_YOUR TASK:_ Present the material starting at the line containing "Click the greyed-out censored word box" and ending at the line containing "point(717,53)" as a Markdown table with the columns Row and Material line, omitting any blank lines. Include only those lines.

## BEGIN

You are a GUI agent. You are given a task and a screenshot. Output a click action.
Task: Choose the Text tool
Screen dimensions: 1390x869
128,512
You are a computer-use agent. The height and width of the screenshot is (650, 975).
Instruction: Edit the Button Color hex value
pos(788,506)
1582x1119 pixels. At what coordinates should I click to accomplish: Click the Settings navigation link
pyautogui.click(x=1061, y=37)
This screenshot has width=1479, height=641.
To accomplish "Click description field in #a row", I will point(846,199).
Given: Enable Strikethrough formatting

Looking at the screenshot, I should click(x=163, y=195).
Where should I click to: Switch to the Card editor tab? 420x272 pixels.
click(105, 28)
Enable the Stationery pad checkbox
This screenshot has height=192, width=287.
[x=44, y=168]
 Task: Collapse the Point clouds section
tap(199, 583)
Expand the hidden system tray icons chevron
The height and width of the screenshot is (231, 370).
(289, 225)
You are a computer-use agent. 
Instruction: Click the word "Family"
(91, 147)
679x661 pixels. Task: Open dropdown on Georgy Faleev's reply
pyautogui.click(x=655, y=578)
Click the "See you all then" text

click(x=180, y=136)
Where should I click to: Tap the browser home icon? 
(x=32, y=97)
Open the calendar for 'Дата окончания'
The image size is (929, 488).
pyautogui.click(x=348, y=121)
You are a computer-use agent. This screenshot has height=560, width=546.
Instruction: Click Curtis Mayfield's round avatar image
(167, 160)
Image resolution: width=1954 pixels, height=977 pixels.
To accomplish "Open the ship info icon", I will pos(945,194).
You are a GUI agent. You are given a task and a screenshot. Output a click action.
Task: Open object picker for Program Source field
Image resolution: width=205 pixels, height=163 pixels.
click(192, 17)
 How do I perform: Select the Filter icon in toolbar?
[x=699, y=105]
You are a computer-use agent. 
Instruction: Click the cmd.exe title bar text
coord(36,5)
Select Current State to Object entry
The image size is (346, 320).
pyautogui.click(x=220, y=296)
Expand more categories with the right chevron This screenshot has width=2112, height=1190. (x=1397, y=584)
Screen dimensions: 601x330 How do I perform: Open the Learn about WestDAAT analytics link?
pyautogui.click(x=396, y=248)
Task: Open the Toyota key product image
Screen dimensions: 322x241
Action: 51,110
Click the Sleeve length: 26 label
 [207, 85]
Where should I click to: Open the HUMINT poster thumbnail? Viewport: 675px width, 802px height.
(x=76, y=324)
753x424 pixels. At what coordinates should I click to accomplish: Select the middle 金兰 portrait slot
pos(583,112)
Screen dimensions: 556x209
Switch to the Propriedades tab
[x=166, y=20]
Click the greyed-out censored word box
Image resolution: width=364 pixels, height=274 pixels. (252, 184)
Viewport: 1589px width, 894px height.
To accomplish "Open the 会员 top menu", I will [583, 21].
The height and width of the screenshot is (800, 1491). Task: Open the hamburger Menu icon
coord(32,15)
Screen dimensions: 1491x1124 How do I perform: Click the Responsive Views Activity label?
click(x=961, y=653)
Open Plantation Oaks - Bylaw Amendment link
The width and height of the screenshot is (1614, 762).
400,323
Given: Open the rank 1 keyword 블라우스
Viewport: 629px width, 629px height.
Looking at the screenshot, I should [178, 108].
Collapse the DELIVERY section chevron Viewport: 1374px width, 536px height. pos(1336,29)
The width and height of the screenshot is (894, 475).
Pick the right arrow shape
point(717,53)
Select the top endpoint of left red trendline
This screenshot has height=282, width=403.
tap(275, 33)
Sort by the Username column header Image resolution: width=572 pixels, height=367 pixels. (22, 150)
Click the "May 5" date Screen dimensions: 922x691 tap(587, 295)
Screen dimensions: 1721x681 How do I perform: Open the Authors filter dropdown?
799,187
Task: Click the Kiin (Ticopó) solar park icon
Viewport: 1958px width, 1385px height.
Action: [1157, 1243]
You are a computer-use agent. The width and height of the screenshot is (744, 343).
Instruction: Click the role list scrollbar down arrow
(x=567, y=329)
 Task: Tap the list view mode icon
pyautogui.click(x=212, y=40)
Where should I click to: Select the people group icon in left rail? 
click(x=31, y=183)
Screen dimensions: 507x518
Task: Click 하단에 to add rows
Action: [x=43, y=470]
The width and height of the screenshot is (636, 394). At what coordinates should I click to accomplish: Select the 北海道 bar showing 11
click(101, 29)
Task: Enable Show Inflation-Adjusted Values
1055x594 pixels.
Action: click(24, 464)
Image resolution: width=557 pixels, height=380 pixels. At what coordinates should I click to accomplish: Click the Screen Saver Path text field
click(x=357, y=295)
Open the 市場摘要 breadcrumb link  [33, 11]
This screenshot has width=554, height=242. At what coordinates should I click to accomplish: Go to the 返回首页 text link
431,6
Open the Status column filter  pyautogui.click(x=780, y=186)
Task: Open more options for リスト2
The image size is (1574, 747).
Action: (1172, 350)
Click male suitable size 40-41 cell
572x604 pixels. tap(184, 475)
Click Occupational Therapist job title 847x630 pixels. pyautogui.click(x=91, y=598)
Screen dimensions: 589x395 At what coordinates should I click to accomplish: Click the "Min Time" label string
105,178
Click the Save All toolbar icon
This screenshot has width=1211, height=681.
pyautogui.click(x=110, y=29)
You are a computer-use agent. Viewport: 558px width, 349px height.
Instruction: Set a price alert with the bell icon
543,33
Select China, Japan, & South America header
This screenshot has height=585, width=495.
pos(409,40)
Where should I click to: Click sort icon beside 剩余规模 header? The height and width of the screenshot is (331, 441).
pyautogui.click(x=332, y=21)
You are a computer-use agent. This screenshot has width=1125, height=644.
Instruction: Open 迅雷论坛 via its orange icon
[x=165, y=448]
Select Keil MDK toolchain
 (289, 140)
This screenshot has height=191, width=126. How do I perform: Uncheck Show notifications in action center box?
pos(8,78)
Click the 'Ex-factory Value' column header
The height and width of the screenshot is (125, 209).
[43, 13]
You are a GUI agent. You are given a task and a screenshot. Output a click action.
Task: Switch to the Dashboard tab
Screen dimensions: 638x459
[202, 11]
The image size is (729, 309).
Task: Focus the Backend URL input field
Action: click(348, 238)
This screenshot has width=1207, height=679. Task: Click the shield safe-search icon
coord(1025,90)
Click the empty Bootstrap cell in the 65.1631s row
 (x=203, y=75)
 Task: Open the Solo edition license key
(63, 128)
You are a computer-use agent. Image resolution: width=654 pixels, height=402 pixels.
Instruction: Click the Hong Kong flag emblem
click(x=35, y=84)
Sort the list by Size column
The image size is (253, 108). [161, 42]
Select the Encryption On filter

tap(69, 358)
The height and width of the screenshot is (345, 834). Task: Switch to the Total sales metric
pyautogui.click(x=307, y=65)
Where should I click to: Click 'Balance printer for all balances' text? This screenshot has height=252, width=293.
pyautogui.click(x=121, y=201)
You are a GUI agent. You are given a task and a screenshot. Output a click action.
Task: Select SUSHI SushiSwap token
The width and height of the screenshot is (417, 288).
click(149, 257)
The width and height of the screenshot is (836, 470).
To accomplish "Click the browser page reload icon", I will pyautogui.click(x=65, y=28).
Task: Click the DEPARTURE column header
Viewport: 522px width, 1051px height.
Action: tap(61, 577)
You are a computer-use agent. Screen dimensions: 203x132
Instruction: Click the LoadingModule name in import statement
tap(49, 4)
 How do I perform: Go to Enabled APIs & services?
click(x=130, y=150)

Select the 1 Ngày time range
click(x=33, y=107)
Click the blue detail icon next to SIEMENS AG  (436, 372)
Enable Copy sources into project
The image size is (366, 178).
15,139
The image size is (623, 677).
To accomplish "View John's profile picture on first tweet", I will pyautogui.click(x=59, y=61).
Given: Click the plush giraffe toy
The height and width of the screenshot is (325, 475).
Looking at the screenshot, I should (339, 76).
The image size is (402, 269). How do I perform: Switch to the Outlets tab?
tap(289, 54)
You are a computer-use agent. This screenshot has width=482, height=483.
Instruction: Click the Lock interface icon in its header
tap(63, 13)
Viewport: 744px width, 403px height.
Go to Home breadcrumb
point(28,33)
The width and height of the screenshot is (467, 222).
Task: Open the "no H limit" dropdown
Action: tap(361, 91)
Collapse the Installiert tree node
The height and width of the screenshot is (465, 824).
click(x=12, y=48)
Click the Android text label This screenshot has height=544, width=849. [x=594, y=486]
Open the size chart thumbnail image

## END

_EXERCISE OUTPUT:_
| Row | Material line |
|---|---|
| 1 | Click the greyed-out censored word box |
| 2 | Image resolution: width=364 pixels, height=274 pixels. (252, 184) |
| 3 | Viewport: 1589px width, 894px height. |
| 4 | To accomplish "Open the 会员 top menu", I will [583, 21]. |
| 5 | The height and width of the screenshot is (800, 1491). Task: Open the hamburger Menu icon |
| 6 | coord(32,15) |
| 7 | Screen dimensions: 1491x1124 How do I perform: Click the Responsive Views Activity label? |
| 8 | click(x=961, y=653) |
| 9 | Open Plantation Oaks - Bylaw Amendment link |
| 10 | The width and height of the screenshot is (1614, 762). |
| 11 | 400,323 |
| 12 | Given: Open the rank 1 keyword 블라우스 |
| 13 | Viewport: 629px width, 629px height. |
| 14 | Looking at the screenshot, I should [178, 108]. |
| 15 | Collapse the DELIVERY section chevron Viewport: 1374px width, 536px height. pos(1336,29) |
| 16 | The width and height of the screenshot is (894, 475). |
| 17 | Pick the right arrow shape |
| 18 | point(717,53) |